WORK REQUIRED: Rescale the records below by multiplying every coordinate in the answers by 0.6 and rounding to whole numbers, with halves rounded up. Reproduce every line, requests included and unchanged, but leave out the pictures.

* start ITEMS *

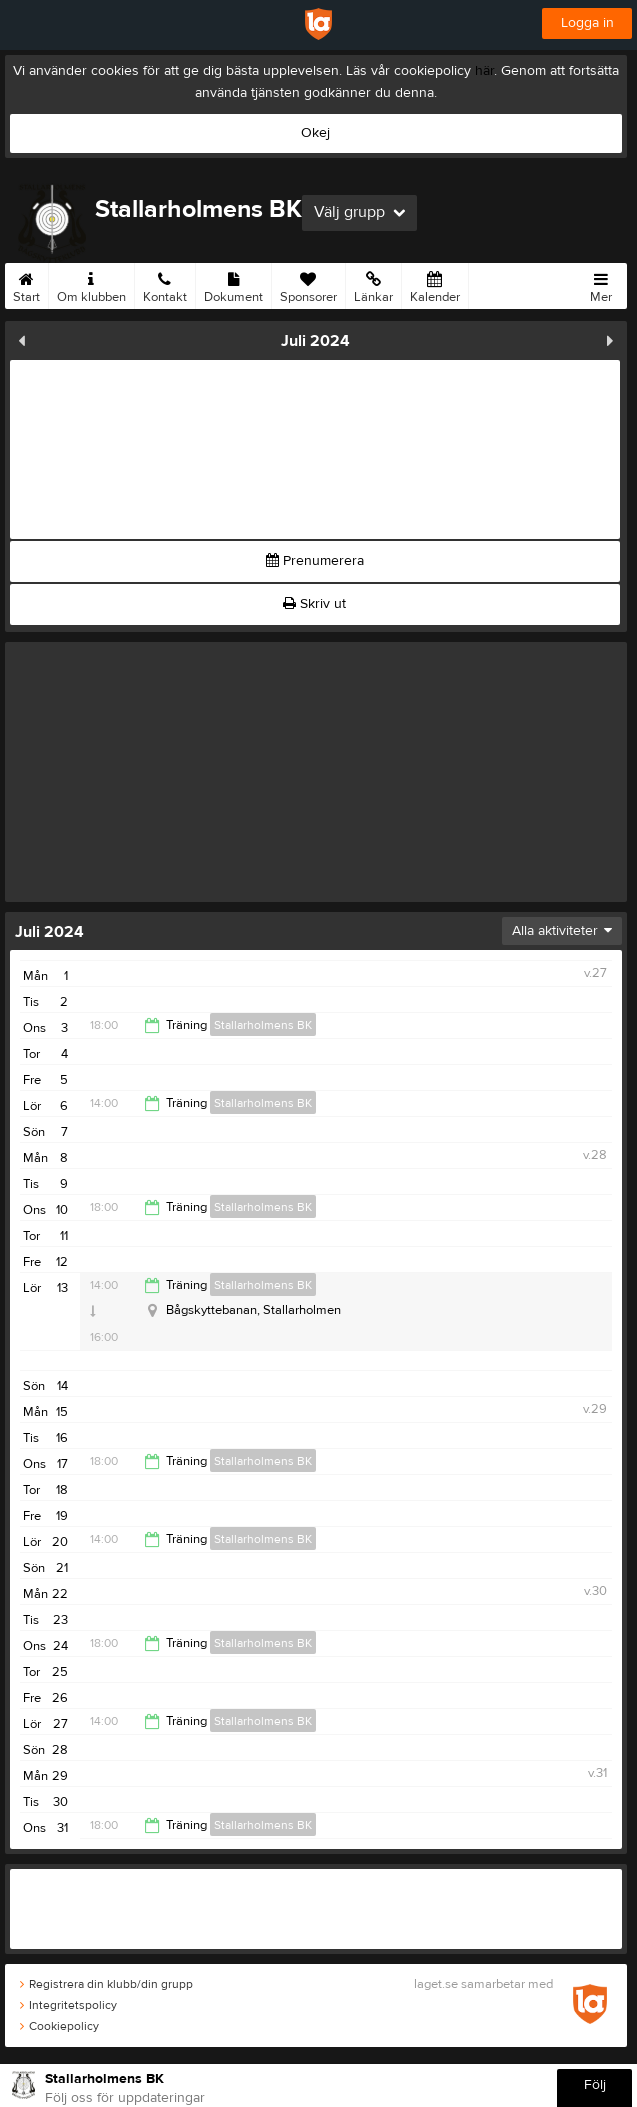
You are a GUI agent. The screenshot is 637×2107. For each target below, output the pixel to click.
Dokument (233, 284)
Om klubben (91, 284)
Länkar (373, 284)
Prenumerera (315, 561)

* end ITEMS *

OUTPUT FOR THIS EXERCISE:
You are a GUI agent. The screenshot is 637×2107. For each target below, output the pixel to click.
Dokument (140, 170)
Om klubben (55, 170)
Länkar (224, 170)
Prenumerera (189, 337)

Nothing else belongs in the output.